What to work on:
Count the lines below that contain the word "order". Reply with the number only.
========
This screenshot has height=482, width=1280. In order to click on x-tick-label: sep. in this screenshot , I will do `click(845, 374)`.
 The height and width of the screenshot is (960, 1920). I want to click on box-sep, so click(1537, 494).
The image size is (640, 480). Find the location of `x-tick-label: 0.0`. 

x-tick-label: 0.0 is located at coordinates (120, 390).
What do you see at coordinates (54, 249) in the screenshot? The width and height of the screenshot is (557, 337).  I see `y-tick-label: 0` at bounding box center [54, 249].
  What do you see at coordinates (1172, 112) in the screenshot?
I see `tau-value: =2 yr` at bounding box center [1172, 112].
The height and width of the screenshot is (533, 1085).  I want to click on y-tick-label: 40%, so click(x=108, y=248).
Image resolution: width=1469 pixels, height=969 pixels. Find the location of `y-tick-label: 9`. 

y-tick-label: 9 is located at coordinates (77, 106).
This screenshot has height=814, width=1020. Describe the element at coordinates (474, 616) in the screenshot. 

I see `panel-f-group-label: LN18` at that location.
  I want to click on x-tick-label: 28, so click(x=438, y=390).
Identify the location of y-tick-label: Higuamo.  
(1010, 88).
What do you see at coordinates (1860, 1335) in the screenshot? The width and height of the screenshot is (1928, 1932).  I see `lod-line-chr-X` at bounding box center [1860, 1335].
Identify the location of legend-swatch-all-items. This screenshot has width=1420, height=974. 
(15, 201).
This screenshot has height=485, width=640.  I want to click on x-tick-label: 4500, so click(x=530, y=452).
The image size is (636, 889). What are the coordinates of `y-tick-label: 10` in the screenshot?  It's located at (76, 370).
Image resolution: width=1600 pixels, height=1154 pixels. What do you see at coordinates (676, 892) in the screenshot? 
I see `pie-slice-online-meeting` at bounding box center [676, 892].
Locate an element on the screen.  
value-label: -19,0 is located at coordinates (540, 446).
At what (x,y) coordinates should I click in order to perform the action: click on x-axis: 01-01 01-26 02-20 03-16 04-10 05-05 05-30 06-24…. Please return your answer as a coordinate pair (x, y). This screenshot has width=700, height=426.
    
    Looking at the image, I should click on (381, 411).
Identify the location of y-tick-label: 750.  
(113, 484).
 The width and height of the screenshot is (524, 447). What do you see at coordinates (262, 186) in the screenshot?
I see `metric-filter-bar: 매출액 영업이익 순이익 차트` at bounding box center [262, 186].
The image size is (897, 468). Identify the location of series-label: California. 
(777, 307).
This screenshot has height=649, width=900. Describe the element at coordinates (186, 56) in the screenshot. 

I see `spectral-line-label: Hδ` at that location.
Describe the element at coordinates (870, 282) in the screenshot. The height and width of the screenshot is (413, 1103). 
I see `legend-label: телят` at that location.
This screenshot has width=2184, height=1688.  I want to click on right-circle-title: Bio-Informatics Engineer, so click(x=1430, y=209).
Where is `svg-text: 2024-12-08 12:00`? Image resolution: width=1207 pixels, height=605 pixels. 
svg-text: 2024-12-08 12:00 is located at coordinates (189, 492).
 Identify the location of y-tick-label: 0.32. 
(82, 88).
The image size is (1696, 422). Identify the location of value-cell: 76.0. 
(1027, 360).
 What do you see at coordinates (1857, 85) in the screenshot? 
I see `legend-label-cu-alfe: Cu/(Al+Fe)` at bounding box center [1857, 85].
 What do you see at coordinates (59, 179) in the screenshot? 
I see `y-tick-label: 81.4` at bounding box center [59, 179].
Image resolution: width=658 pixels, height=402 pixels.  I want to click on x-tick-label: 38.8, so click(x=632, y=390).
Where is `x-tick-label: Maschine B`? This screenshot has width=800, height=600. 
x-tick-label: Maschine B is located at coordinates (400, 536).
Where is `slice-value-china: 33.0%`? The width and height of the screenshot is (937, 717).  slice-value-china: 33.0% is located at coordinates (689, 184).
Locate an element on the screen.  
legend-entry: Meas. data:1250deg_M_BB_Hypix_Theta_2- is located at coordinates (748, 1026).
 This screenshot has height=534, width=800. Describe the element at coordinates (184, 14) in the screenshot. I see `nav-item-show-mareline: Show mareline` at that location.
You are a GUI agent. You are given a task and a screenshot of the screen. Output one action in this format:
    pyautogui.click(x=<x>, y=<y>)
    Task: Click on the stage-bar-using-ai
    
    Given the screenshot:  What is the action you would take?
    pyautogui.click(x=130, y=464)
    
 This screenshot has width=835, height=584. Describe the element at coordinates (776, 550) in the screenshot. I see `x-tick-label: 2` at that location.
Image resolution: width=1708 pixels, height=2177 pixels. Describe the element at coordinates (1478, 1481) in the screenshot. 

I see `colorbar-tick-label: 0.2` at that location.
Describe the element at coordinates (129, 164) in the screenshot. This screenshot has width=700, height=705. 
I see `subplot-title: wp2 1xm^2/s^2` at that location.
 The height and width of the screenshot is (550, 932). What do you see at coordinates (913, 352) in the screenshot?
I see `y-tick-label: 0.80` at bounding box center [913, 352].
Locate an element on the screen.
========
Answer to this task:
2